As outlined in detail in its GAAP to non-GAAP reconciliations, the company recorded net charges of $4.9 million unrelated to core business in the year ended December 31, 2016, compared to $63.7 million in the year ended December 31, 2015. Excluding these items, the company reported on a comparable basis, non-GAAP adjusted net loss attributable to common stockholders of $26.9 million in the year ended December 31, 2016, versus non-GAAP adjusted net loss attributable to common stockholders of $34.3 million in the year ended December 31, 2015.

Balance Sheet
Cash and cash equivalents as of December 31, 2016 were $147.6 million compared to $143.3 million as of December 31, 2015. Inventory was $147 million as of December 31, 2016 compared to $168.2 million as of December 31, 2015.

The company did not repurchase any shares during the three months or the year ended December 31, 2016.

Full-Year 2017 Outlook

• The company expects 2017 revenue to be relatively flat compared to prior year, reflecting the impact of store closings, the reduction of discount channel business and the disposition of its South Africa and Taiwan businesses during 2016, as it continues to focus on improving its revenue quality.
• The company expects gross margin for 2017 to be approximately 50 percent.
• The company expects non-GAAP SG&A for 2017 to be approximately $495 million.

First-Quarter 2017 Outlook

• The company expects first-quarter 2017 revenue to be between $255 million and $265 million dollars.
• The company expects gross margin for the quarter to be approximately 200 basis points higher than first quarter 2016.
• The company expects non-GAAP SG&A for the quarter to be moderately above prior year in absolute dollars.

SG&A Reduction Plan
Crocs continues to identify opportunities to improve the efficiency and effectiveness of its operations. In doing so, it has identified SG&A reductions in the amount of $75 million to $85 million. These actions are projected to generate an annual $30 million to $35 million improvement in earnings before interest and taxes by 2019. The company expects to achieve approximately $25 million of these SG&A reductions in 2017. Crocs said it expects to incur one-time charges of approximately $10 million to $15 million over the next two years to achieve these SG&A reductions, with approximately $7 million to $10 million of that being incurred this year. In conjunction with these actions, Crocs anticipates closing approximately 160 retail stores by the end of 2018, thereby reducing its total store count to approximately 400 from 558 at the end of 2016.
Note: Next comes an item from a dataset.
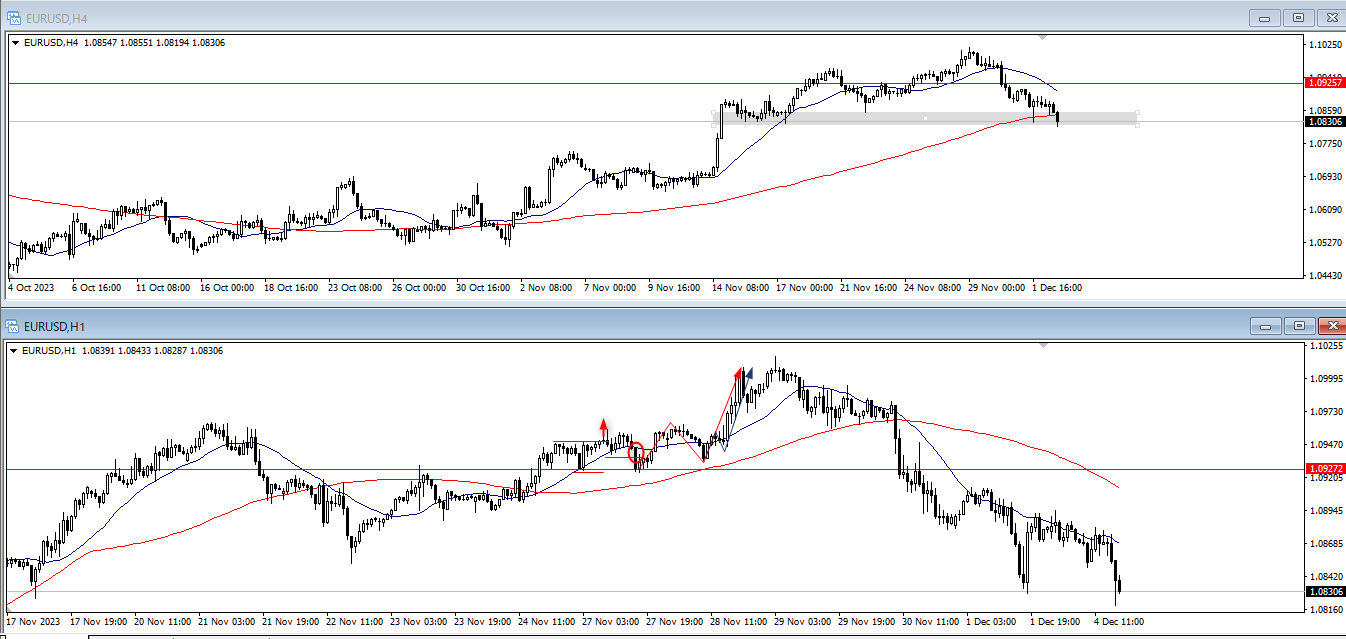The image size is (1346, 639).
Task: Click the chart shift triangle in H1 chart
Action: (x=1043, y=346)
Executive Leadership Transition
From an organizational and operational perspective, Crocs said it has made “significant progress over the past two years. This progress enables us to further streamline our organization and consolidate the roles of president and CEO.” To that end, Andrew Rees, who joined the company in June 2014 as president, will be promoted to president and chief executive officer effective June 1, 2017. Gregg Ribatt, its current chief executive officer, will remain on the company’s board of directors. In addition, the following changes are taking place, effective immediately:

• Michelle Poole, SVP of global product and merchandising, is assuming responsibility for marketing.
• Ann Chan, SVP and GM of Europe, is transitioning to SVP and general manager of Americas.
• David Thompson, SVP of AMEA, is also assuming responsibility for Europe.
• Crocs has established a new global e-commerce function,which is being headed by Adam Michael, who has been promoted to SVP of global e-commerce.